(What to do) All lines of the entries with "section" in them must be listed.

(Records supplied)

* * *

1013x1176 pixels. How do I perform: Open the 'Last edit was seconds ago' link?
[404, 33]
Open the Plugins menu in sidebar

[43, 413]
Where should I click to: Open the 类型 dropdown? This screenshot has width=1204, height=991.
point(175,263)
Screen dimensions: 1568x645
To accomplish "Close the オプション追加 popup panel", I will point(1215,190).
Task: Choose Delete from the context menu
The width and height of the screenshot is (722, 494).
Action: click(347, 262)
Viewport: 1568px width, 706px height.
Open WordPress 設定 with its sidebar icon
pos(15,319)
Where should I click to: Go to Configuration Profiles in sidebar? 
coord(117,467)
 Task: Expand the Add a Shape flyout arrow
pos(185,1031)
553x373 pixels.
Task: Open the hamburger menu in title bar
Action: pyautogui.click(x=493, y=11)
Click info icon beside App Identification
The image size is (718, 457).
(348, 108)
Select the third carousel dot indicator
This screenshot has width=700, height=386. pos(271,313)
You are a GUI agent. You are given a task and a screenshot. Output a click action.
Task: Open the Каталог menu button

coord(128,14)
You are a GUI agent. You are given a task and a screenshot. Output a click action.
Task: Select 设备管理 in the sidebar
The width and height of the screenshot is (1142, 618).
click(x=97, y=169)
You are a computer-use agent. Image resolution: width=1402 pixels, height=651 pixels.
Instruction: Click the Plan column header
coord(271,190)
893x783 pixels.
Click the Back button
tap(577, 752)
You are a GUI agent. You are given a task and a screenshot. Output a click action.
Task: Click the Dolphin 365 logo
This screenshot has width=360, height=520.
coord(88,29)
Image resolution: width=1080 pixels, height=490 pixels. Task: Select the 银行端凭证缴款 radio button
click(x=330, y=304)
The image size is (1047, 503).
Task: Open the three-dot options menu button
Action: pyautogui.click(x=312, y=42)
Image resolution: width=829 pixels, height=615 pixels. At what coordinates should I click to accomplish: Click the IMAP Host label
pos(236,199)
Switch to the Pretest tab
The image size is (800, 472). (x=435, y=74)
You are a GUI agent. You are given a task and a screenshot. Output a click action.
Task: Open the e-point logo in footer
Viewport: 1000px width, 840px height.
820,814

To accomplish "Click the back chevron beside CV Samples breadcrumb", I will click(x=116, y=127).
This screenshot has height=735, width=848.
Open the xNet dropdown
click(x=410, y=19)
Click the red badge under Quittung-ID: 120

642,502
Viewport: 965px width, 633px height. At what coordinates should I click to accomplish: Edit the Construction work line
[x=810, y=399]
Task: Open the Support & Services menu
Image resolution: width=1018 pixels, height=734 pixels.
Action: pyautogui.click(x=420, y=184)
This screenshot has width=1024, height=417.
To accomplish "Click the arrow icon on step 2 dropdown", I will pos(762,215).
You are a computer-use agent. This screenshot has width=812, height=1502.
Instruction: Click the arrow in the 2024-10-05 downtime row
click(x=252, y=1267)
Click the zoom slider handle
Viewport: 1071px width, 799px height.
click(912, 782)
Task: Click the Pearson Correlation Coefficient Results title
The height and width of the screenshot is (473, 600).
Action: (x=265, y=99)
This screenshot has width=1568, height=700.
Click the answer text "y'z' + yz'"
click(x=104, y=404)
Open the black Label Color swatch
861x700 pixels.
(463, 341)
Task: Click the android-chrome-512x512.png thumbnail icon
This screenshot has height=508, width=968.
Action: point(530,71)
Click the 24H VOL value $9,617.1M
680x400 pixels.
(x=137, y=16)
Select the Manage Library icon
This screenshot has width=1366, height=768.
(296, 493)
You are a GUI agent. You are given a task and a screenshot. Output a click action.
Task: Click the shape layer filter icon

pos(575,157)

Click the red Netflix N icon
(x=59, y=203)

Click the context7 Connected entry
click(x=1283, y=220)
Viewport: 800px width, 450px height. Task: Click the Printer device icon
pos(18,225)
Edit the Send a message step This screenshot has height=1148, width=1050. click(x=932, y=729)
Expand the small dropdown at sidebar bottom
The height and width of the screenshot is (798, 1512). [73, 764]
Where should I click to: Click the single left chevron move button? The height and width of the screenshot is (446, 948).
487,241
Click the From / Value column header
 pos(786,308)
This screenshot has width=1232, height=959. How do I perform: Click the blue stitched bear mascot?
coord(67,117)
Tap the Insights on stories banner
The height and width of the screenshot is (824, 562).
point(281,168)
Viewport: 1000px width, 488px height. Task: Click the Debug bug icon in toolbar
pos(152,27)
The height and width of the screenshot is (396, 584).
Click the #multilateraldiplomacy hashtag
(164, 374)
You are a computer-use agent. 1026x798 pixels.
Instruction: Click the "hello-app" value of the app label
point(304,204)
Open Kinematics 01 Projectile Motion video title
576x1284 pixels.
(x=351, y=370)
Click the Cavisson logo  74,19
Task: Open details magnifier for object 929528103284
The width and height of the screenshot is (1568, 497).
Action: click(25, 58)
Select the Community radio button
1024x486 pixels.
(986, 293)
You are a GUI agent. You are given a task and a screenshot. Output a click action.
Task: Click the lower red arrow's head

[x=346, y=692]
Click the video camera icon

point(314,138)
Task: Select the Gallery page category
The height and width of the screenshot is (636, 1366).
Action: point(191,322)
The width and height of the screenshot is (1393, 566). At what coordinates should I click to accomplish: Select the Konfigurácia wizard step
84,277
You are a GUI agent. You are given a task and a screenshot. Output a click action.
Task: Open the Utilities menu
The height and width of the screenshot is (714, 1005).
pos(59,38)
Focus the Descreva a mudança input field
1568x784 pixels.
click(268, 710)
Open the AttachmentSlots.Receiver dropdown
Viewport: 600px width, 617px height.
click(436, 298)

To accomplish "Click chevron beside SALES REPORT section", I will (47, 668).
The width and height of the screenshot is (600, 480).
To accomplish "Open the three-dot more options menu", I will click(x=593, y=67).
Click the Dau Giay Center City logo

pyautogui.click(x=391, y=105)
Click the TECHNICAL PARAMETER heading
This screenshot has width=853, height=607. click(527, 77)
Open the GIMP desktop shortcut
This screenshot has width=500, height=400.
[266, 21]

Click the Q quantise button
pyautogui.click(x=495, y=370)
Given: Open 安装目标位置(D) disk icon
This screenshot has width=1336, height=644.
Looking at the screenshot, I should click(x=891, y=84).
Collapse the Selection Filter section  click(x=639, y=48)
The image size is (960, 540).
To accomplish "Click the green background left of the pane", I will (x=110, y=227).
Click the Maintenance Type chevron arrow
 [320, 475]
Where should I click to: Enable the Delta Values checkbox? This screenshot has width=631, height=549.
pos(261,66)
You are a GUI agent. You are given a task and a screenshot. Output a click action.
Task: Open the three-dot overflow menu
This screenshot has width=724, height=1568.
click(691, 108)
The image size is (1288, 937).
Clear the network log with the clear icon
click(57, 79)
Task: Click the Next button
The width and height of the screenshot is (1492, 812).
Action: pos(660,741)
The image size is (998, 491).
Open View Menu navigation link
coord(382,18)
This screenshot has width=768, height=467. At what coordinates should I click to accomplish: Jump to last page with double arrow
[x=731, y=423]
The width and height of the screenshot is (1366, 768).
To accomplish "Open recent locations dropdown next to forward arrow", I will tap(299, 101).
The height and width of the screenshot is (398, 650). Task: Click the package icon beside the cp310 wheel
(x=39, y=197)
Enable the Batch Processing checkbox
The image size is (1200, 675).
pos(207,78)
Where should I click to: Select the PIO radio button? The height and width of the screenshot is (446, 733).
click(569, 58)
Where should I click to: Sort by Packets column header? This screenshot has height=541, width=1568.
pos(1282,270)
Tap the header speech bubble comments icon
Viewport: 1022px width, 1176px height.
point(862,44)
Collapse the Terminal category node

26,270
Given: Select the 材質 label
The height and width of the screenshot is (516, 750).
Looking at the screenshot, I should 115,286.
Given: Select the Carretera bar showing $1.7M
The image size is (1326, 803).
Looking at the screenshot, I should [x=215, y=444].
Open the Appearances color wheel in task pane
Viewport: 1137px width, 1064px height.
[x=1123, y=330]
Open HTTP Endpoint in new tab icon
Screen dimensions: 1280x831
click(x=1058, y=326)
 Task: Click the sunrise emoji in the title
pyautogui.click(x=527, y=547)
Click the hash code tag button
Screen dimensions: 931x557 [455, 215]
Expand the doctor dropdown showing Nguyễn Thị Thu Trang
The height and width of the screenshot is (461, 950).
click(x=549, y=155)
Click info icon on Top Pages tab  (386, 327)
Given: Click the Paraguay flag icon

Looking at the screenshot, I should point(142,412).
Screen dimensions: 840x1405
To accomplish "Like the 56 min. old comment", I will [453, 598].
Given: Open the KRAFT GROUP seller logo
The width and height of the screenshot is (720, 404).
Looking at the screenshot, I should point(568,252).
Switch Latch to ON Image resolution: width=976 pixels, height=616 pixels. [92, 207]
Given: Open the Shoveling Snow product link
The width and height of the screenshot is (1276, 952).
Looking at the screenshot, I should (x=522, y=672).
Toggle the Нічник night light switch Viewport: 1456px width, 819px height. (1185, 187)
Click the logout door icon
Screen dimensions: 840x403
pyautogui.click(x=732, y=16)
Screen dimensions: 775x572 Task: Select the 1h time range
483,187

* * *

(Completed task)
To accomplish "Click chevron beside SALES REPORT section", I will (47, 668).
Collapse the Selection Filter section  click(x=639, y=48)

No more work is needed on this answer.